Этот момент навсегда запечатлится в памяти картографа, в мельчайших подробностях, с ослепительной ясностью. Вспыхнувшие краской щеки, контуры темного пальто, похожие на карту неведомой державы. То, как стояла она с опущенной головой, словно пряча свой взгляд от окружающего убожества, а лицо свое – от стоящего рядом мужчины. Потом, вспоминая этот момент, он будет видеть чужих, далеких друг от друга людей. Когда Шенк взял Эстреллу за руку, она вздрогнула, но не отстранилась. Он осторожно погладил напряженные, поразительно холодные пальцы и снова не встретил сопротивления. Он приблизил свое лицо к ее щеке, обследовал взглядом этот нежный континент, вдохнул его головокружительный запах, тронул губами покрытую тончайшим пушком кожу и тут же унесся воображением в бескрайние степи таинственного царства. Громоздкая одежда не столько скрывала, сколько сулила эти близкие уже восторги, талия Эстреллы упруго сгибалась, поддаваясь давлению его руки, ее голова откинулась назад, открывая для исследования новые территории; осмелевшие пальцы Шенка уверенно продвигались по пересеченной местности ее грубошерстного пальто к теплу и уюту ее груди.

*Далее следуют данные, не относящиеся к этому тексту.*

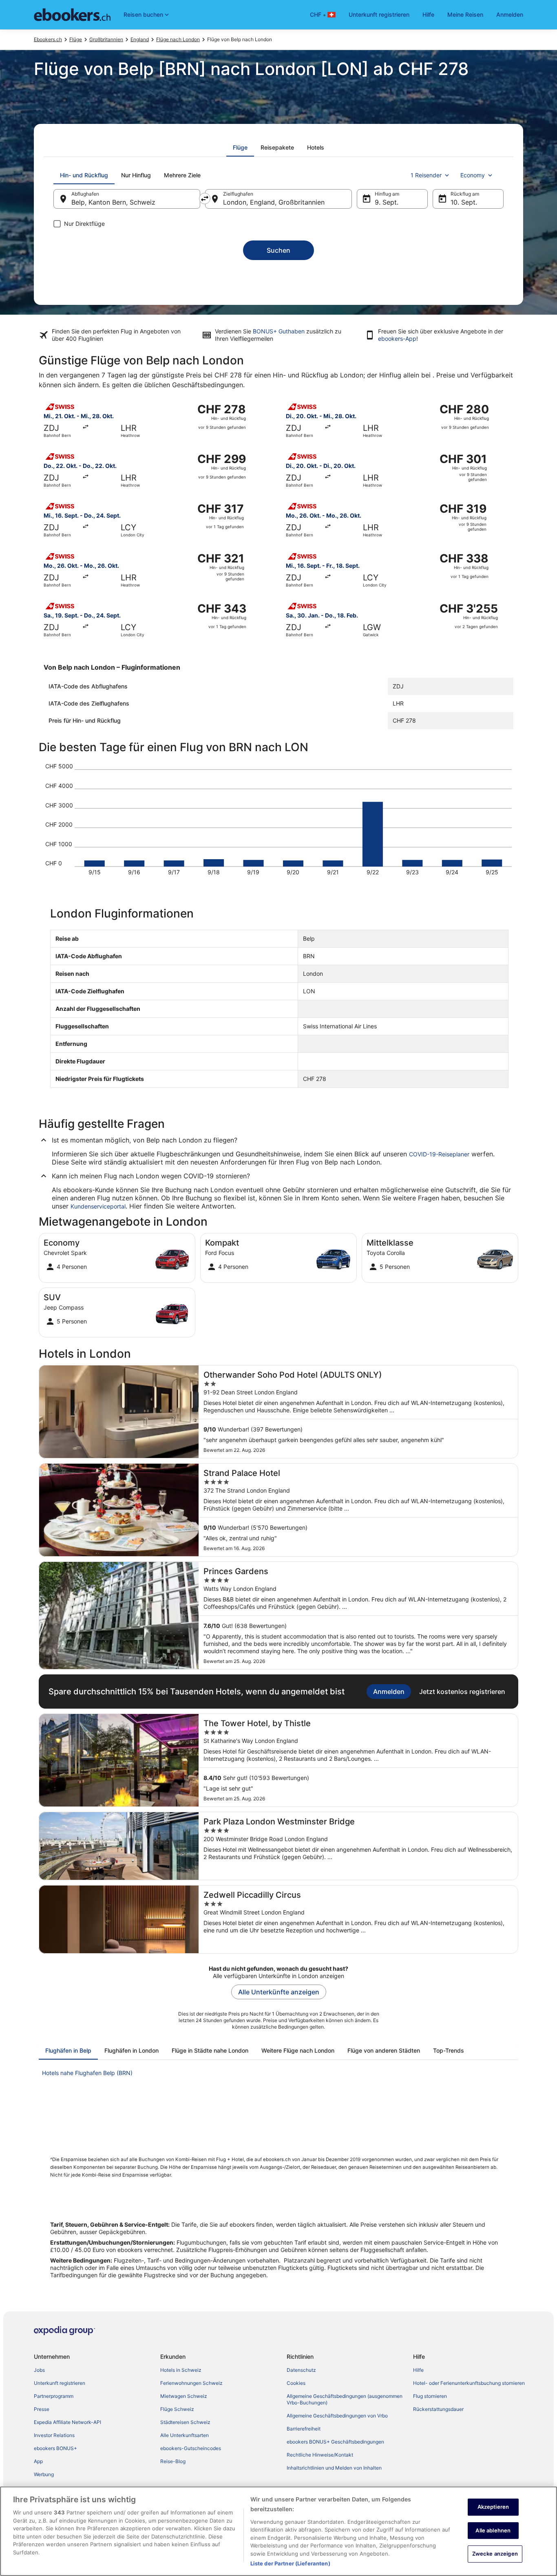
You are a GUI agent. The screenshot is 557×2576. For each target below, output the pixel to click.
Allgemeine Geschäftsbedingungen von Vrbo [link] (337, 2416)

И вдруг споткнулась о нечто жесткое, чужеродное.

– Что это?

Эстрелла попыталась вырваться, но поздно: Шенк уже рассматривал согретый ее телом нож.

– Зачем вам эта штука?

Прежде чем ответить, Эстрелла отстранилась и туго запахнула пальто.

– Ночью в нашем городе опасно.

– Мне кажется весьма необычным, что женщина носит при себе подобное оружие.

– А вам не кажется необычным, что женщина приходит к мужчине на дом, да еще в такое время? Я считаю разумным иметь при себе средство защиты, на случай крайней необходимости.

– И вы думаете, что такая необходимость могла возникнуть?

– А кто может гарантировать обратное? Верните мне нож. – Шенк молча подчинился. – А теперь я, пожалуй, пойду. Спокойной ночи. Если возможно, принесите мне завтра очередную порцию сочинения, источник которого вы столь упорно от меня скрываете.

– Позвольте мне проводить вас до дому, одной вам сейчас небезопасно.

– А вот я считаю, что сейчас нам с вами еще небезопаснее оставаться вместе. Нож защитит меня от любой угрозы. Мне буквально не терпится получить следующую часть Пфитца. Завтра я прочитаю ее и сразу принесу вам сюда; возможно, к тому времени мы оба научимся держать себя в рамках благопристойности.

Шенк хотел проводить Эстреллу до входной двери, но и тут получил отказ; она спустилась по лестнице одна, ни звуком не потревожив покой фрау Луппен. Все это нескладное свидание оставило у картографа тягостный осадок.

И все же оставался Пфитц, единственная ниточка, связывавшая их вместе. Единственное, что ей от него нужно. Выжатый как тряпка Шенк обреченно сел за стол и уставился на чистый лист бумаги.